Segment Start: Dataset extract

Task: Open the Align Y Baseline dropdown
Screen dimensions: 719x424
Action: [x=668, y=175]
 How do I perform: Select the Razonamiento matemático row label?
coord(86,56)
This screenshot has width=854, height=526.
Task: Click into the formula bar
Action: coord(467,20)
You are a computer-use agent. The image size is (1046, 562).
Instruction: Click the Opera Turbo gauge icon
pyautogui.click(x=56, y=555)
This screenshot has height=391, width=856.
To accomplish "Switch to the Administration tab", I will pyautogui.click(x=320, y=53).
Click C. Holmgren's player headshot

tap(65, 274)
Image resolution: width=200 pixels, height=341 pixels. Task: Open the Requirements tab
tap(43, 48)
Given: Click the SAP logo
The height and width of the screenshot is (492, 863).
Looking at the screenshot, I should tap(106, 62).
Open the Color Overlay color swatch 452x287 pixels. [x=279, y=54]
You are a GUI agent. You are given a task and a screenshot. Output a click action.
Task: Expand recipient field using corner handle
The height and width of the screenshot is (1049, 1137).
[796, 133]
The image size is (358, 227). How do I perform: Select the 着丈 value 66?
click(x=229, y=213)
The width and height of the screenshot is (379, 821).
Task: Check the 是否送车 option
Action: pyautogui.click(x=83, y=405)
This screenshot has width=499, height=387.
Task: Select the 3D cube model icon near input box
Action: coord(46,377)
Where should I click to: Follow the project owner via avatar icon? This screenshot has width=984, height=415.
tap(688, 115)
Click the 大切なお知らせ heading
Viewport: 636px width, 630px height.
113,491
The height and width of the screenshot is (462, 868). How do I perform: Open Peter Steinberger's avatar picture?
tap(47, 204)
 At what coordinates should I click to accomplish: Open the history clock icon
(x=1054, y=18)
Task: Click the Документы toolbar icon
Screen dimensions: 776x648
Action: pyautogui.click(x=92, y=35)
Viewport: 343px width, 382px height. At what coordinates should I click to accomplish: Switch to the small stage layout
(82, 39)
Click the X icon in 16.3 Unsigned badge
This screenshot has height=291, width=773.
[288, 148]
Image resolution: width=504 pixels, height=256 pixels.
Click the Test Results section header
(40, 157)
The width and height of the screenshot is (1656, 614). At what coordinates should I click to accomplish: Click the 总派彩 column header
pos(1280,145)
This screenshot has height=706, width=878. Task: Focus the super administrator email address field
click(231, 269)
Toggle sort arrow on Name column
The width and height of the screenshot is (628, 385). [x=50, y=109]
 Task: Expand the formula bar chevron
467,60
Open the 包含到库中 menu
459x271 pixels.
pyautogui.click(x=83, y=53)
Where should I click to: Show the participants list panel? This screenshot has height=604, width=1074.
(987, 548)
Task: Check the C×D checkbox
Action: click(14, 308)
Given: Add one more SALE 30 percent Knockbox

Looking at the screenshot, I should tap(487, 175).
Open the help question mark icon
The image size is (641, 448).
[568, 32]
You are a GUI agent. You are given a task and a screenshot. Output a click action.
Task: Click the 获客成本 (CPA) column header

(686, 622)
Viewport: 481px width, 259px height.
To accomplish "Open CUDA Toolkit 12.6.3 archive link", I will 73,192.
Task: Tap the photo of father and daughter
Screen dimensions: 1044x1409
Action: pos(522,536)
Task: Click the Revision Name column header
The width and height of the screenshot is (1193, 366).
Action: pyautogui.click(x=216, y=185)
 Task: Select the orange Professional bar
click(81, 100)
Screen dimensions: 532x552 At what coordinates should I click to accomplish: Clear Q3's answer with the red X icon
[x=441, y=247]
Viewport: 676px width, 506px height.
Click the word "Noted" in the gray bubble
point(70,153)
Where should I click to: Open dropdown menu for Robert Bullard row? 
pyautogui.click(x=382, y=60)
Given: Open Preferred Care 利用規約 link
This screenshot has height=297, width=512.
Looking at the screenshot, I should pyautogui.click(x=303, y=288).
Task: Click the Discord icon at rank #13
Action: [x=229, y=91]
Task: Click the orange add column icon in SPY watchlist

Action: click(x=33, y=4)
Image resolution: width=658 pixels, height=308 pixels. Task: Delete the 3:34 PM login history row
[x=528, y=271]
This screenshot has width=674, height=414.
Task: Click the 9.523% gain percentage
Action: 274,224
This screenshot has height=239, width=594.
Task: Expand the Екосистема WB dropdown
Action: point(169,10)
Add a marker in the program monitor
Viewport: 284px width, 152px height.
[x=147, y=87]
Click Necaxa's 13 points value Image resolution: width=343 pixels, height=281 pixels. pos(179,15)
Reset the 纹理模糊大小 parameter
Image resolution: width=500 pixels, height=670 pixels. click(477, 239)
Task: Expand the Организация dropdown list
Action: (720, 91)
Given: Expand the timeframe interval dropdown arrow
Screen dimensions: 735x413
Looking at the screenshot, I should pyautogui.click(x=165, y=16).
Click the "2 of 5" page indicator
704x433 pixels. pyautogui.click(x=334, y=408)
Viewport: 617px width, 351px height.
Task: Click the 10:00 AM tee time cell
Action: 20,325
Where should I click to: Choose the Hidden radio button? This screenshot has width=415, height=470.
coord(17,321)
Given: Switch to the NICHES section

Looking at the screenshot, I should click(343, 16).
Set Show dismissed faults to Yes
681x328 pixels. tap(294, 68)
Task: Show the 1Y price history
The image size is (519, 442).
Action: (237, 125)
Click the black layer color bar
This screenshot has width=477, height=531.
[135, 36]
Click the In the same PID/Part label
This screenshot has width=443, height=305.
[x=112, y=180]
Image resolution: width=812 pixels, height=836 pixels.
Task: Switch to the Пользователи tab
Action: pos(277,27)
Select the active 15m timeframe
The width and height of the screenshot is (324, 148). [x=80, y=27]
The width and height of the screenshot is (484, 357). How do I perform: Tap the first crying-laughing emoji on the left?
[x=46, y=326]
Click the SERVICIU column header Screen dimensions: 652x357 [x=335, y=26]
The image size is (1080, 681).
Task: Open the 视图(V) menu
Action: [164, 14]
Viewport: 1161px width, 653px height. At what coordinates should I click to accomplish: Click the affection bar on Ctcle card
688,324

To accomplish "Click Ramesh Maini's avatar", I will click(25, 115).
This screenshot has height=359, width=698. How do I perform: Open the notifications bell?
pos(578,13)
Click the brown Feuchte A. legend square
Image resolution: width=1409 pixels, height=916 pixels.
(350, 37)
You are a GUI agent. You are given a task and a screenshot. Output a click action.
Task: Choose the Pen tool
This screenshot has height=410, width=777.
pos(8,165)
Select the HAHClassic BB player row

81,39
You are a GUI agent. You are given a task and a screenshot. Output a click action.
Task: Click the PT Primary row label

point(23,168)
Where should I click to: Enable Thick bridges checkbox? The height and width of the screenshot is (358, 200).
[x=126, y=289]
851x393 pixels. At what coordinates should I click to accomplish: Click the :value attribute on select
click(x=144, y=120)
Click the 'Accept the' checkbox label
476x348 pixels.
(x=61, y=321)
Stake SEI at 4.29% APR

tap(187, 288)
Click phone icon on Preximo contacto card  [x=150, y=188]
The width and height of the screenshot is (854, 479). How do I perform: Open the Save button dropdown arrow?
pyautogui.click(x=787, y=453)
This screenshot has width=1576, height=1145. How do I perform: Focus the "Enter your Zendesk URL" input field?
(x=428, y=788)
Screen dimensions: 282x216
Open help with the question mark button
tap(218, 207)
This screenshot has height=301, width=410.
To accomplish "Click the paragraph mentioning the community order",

Segment End: Dataset extract

— Work order —
Every line above that includes "link" counts toward one total; give that total by itself.

— Reply —
2